This is the data ans analysis for the abstract How Can Computers Help Us Understand Text? Topic Modeling on Example of MeiCogSci Abstracts preseted at MeiCogSci conference in June 2019. I was the only person working on this project, with occasional advice from other people.
This was the peliminary work for my master thesis. In my master thesis I am researching the attributes that make ideas spread. For this, I would need to find a way to track the spread of ideas from post to post. Topic analysis came as one of the possible ways of how to so this. So I decided to analyse another dataset with these tehniques to show the usefulness of it. I picked the MeiCogSci conference, since I assume that people attending this conference are interested in it.
The published abstract can be found in file Abstract.md.
The report of how I came up with these topics can be found in the file Methodology.md.
The data that I analized is in folders data and data_2109. The abstracts that I filtered out are in data_duplicate (filtered, because they were duplicate) and data_filtered (abstracts that were not peer-reviewed talks or posters).
In the folder personality is the API response for the individual differences for each abstract.
Run donwload_meicogsci_abstracts.py script. Script takes two arguments, the folder in which to save the abstracts in (--folder) and an optional argument of year, which indicates the year for which to download the abstracts (--year).
These are some of the scripts, that I used to get data for analysis:
- Personality-IBM (using IBM's API in order to get the personality of each abstract author)
- Choosing the number of topics: NumberOfTopics-FullScope-ver1.ipynb, NumberOfTopics-FullScope-ver2.ipynb, NumberOfTopics-NarrowScope.ipynb
- MostFrequentWords (which words are the most popular)
- VizualizingTopicsInText.ipynb (testing the test set and vizualizing topics for test set - the results of test set can be found in file MeiCogSci_TestSet_Results.csv)
- DescriptionOfTopics.ipynb (the description of all topics)
- Similarity of the Articles (what I used to filter them): ArticleSimilarity.ipynb
These are the different algoritms, that I also tested:
- Hierarchical Dirichlet Process
The model was also tested on test data.
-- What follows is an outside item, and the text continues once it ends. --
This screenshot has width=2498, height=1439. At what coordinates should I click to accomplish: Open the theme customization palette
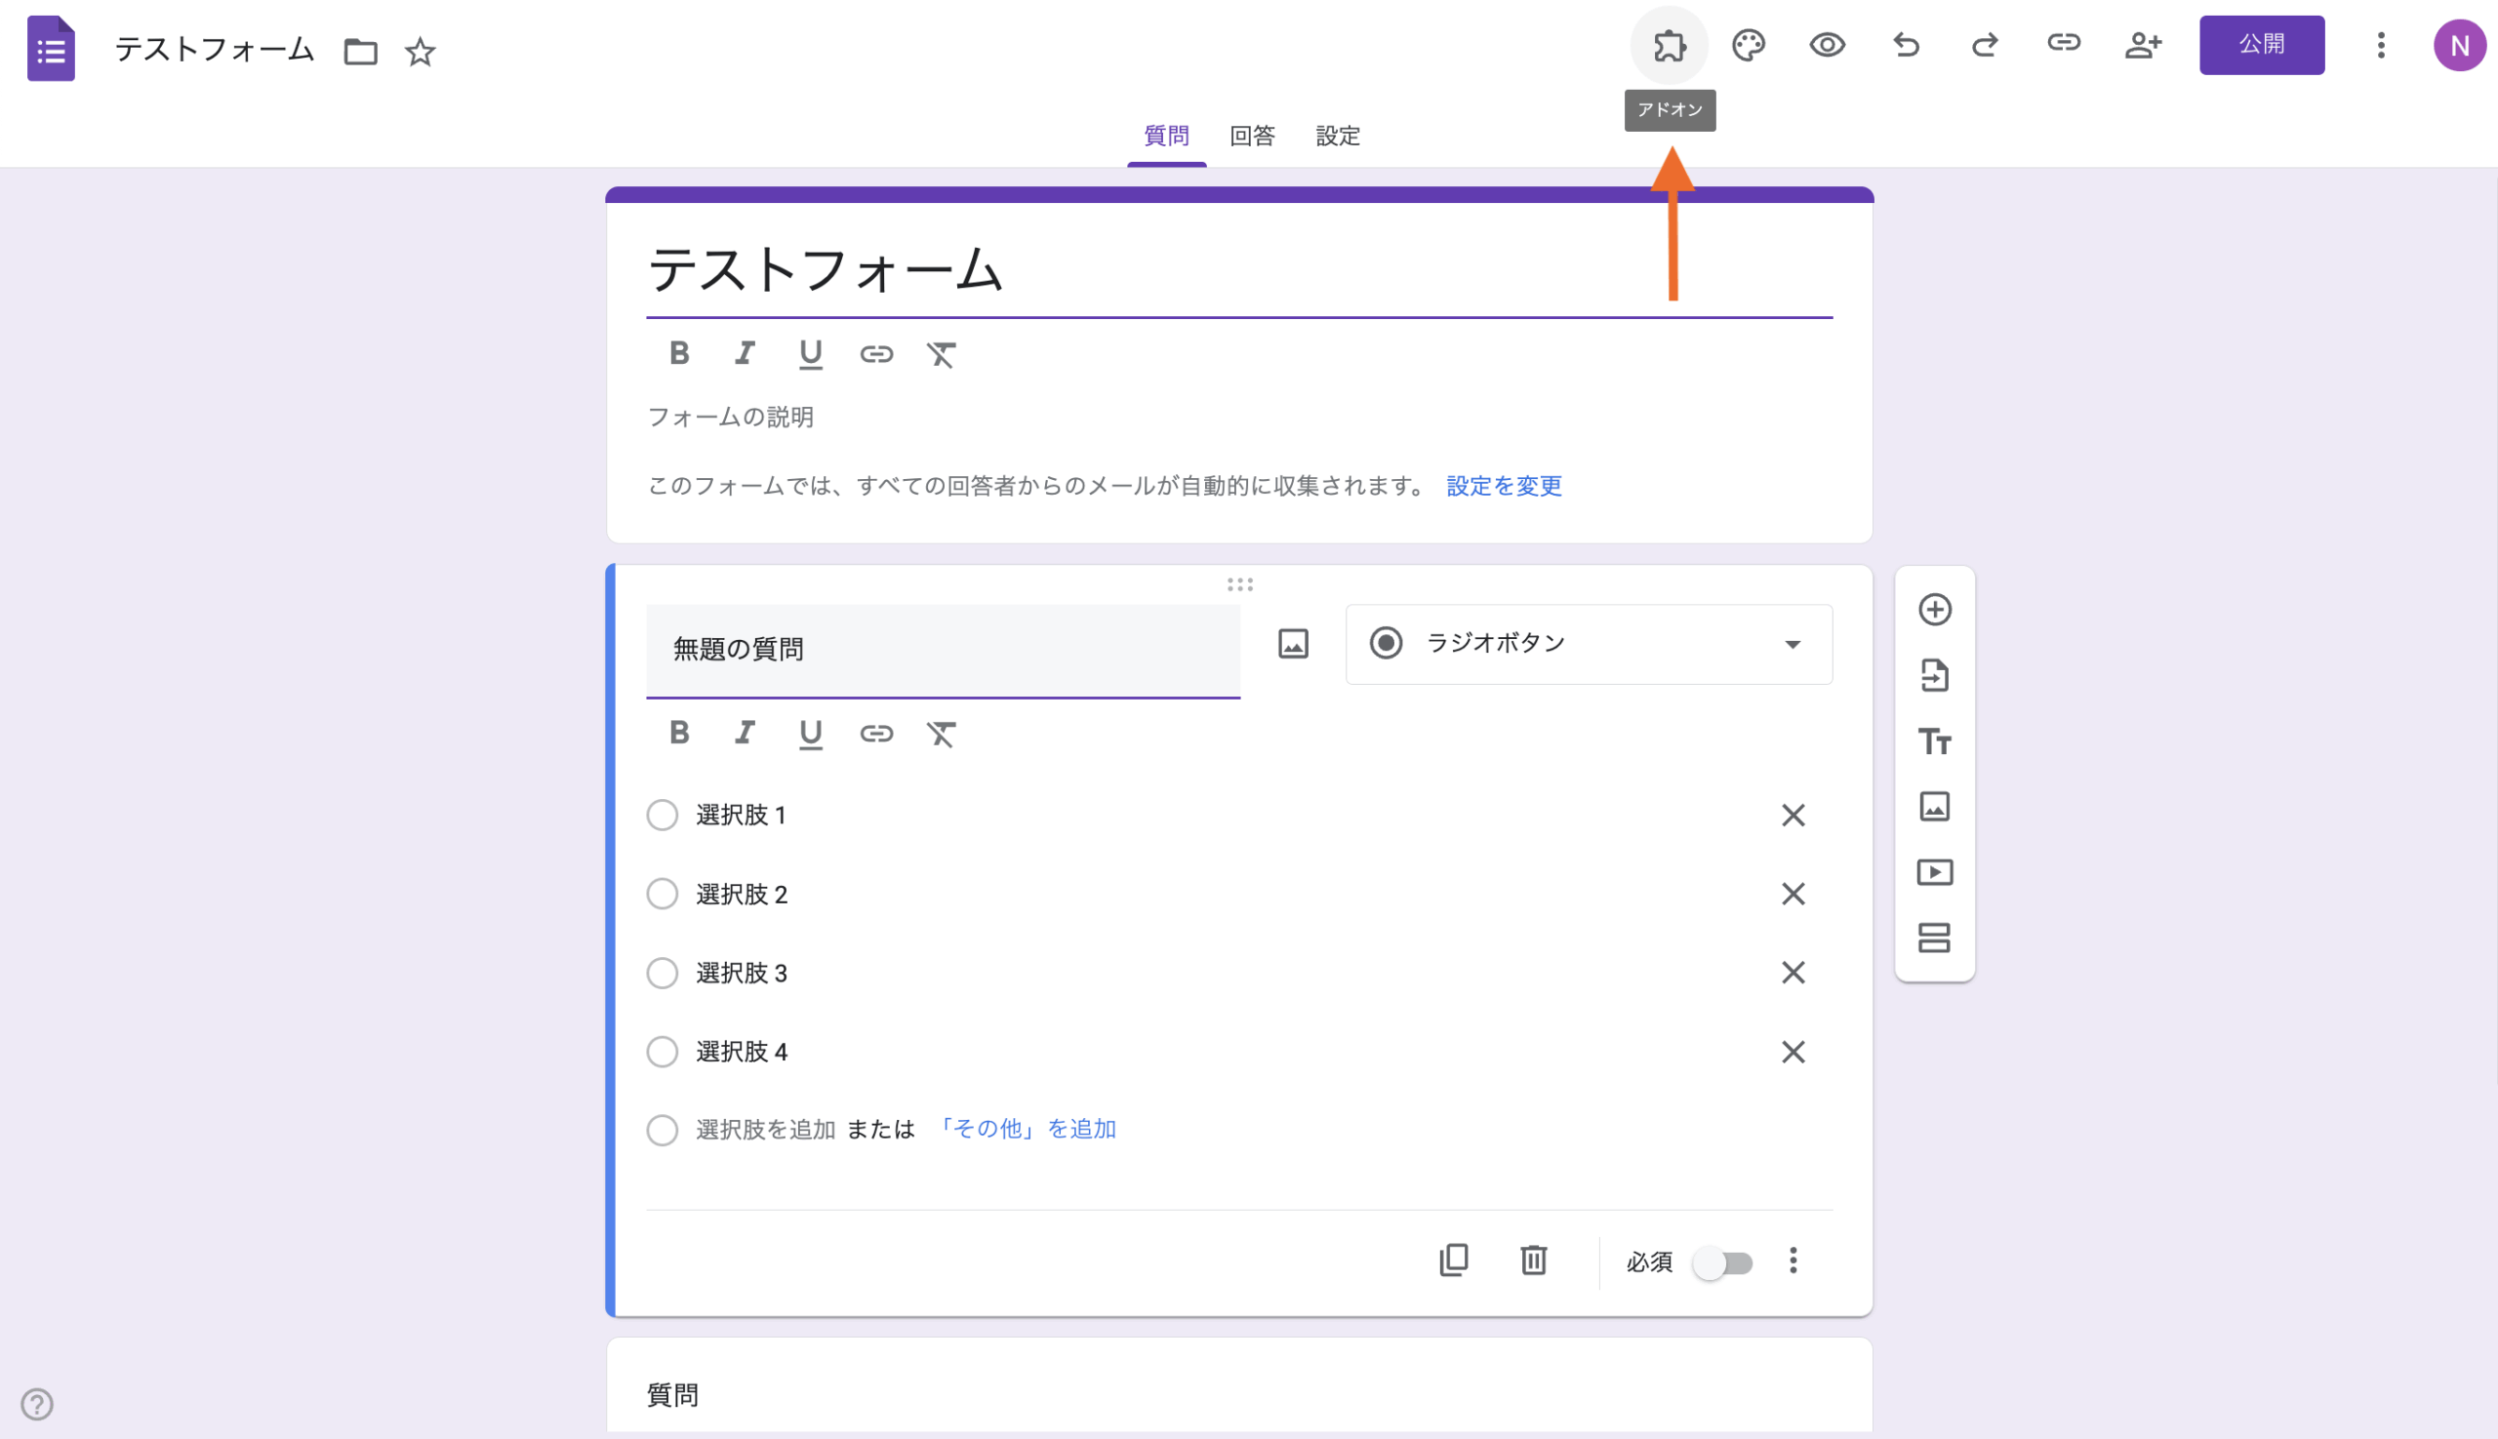click(1748, 43)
The results are in the file: MeiCogSci_TestSet_Results.csv
This is a list of analysis, that are present here:
- Human Research
- Time analysis
- Interdisciplinarity
- Personality
- Values
- Needs
- Country (TopicsBasedOnCountry2015.ipynb)
In file constants.py I collected constants, that are constantlly used.
In the file sata.csv are the abstracts with their calculated topics.
In the file helping_functions.py I collected functions, that I frequently used. In the file GetTopicsForEachWord.ipynb I have a script that gets me the most representative topic for each word, which I used on my website: https://sarajaksa.eu/2019/meicogsci-topics/text-modeling/
Model can be found in folder models.
The vizualization of model with name of the topics is in vis/Model-Names.html. Original vizualization of the model is in vis/LDA_21.html.
Sildes from my presentation at the conference can be found in the folder presentation.
I would like to thank Toma and Urban for conversation about this work and Enja, Gašper and Tomaž for answering my query and Peter for sending me the data.
I would also like to thank all the people that listened to my talks and to all the questions that I got.